**Collected data entries:**

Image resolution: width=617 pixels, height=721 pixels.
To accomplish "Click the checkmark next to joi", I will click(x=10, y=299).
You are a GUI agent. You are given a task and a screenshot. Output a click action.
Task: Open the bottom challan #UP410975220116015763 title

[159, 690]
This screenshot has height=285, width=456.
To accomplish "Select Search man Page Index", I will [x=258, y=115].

==

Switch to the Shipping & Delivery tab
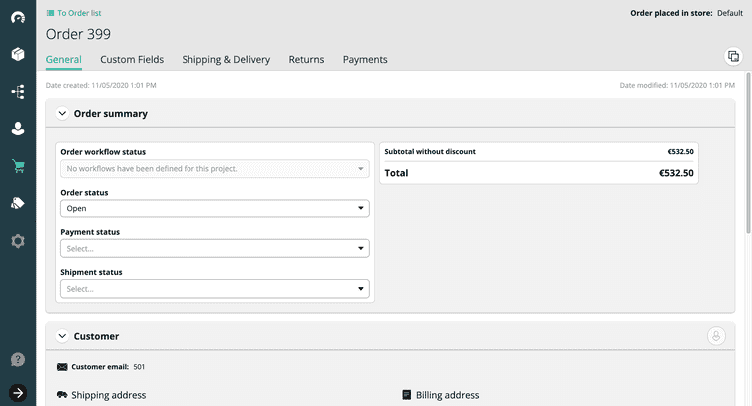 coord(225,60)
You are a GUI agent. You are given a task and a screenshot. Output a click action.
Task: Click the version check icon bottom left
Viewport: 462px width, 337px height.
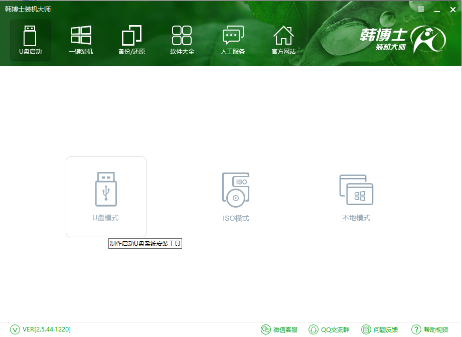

**AIM OF THE TASK:** Although pictures appear among the entries, please set down only the lines from the one with "Switch to the Shipping & Delivery tab" up to and including the one with "Viewport: 462px width, 337px height.", word for word.

**EXERCISE RESULT:**
Switch to the Shipping & Delivery tab
 coord(225,60)
You are a GUI agent. You are given a task and a screenshot. Output a click action.
Task: Click the version check icon bottom left
Viewport: 462px width, 337px height.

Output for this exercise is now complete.